Research Roundup: Coronavirus, bias in speech recognition, squid communication

April 3, 2020, 12:58 a.m.

Each week, The Daily’s Science & Tech section produces a roundup of the most exciting and influential research happening on campus or otherwise related to Stanford. Here’s our digest for the week of March 22 – March 28.

Large-scale survey on coronavirus impact

Stanford researchers have launched a public survey intended to gather information on how the COVID-19 pandemic is affecting people’s lives. It has gathered more than 20,000 responses since March 14.

“We want to capture how the coronavirus crisis is affecting people’s lives around the world — what changes and decisions are they are making, and what they need from their governments and their employers to make this situation work,” dermatology professor Eleni Linos told Stanford Medicine’s blog SCOPE. “This is an incredibly challenging time and this crisis is affecting different people differently. We’d like to hear from young people, older people and those of various geographic and socioeconomic backgrounds.”

The questionnaire asks people about their mental health and financial situations, as well as their physical health and access to COVID-19 testing.

“We want to share this as quickly as we can with the community in order to help people,” Linos told SCOPE.

Speech recognition more accurate for whites than African Americans

Five leading automated speech-recognition software systems made twice as many errors interpreting African American speech compared to processing the same words said by whites, found a study published on March 23 in “Proceedings of the National Academy of Sciences.”

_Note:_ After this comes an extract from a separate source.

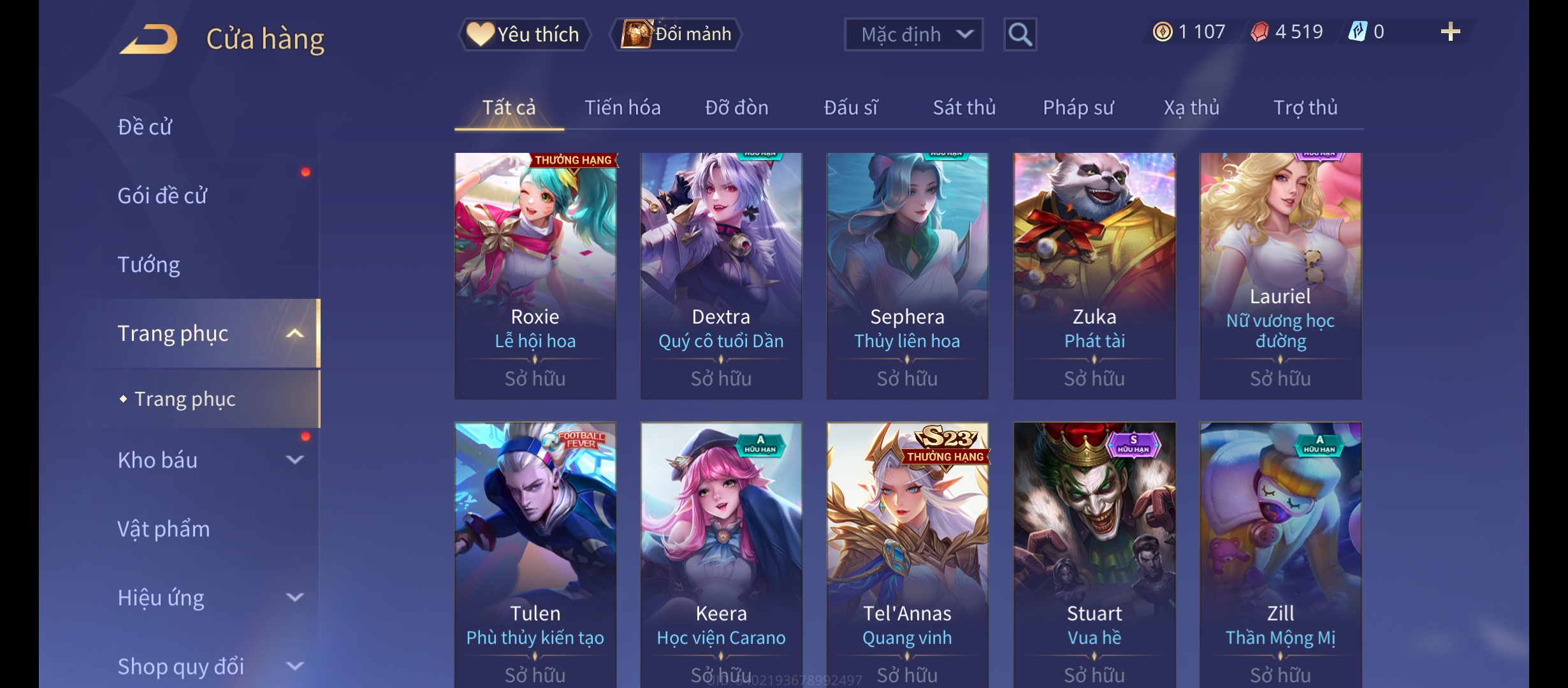Open the Tướng sidebar menu item
This screenshot has width=1568, height=688.
click(149, 265)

“One should expect that U.S.-based companies would build products that serve all Americans,” Allison Koenecke, a fourth-year computational and mathematical engineering graduate student, told Stanford News. “Right now, it seems that they’re not doing that for a whole segment of the population.”

The findings suggest African American speech were interpreted with the highest error rates by speech-recognition software. The disparity was higher for speakers who used more African American Vernacular English.

Potential solutions, according to researchers, include enacting independent audits of the software to help eliminate biases.

Squids communicate through pigmentation

Humboldt squids, animals that live 1,500 feet below the ocean surface, communicate visually by using light-producing organs as a backdrop for changing pigmentation patterns on their skin, found a study published on March 23 in “Proceedings of the National Academy of Sciences.”

“Many squid live in fairly shallow water and don’t have these light-producing organs, so it’s possible this is a key evolutionary innovation for being able to inhabit the open ocean,” Benjamin Burford, a fifth-year biology graduate student, told Stanford News. “Maybe they need this ability to glow and display these pigmentation patterns to facilitate group behaviors in order to survive out there.”

The findings suggest squid pigmentation patterns change depending on the biological situation. For example, researchers observed squid pigmentation patterns may convey specific messages such as “that fish over there is mine.”

“We sometimes think of squid as crazy lifeforms living in this alien world but we have a lot in common — they live in groups, they’re social, they talk to one another,” Burford told Stanford News. “Researching their behavior and that of other residents of the deep sea is important for learning how life may exist in alien environments, but it also tells us more generally about the strategies used in extreme environments on our own planet.”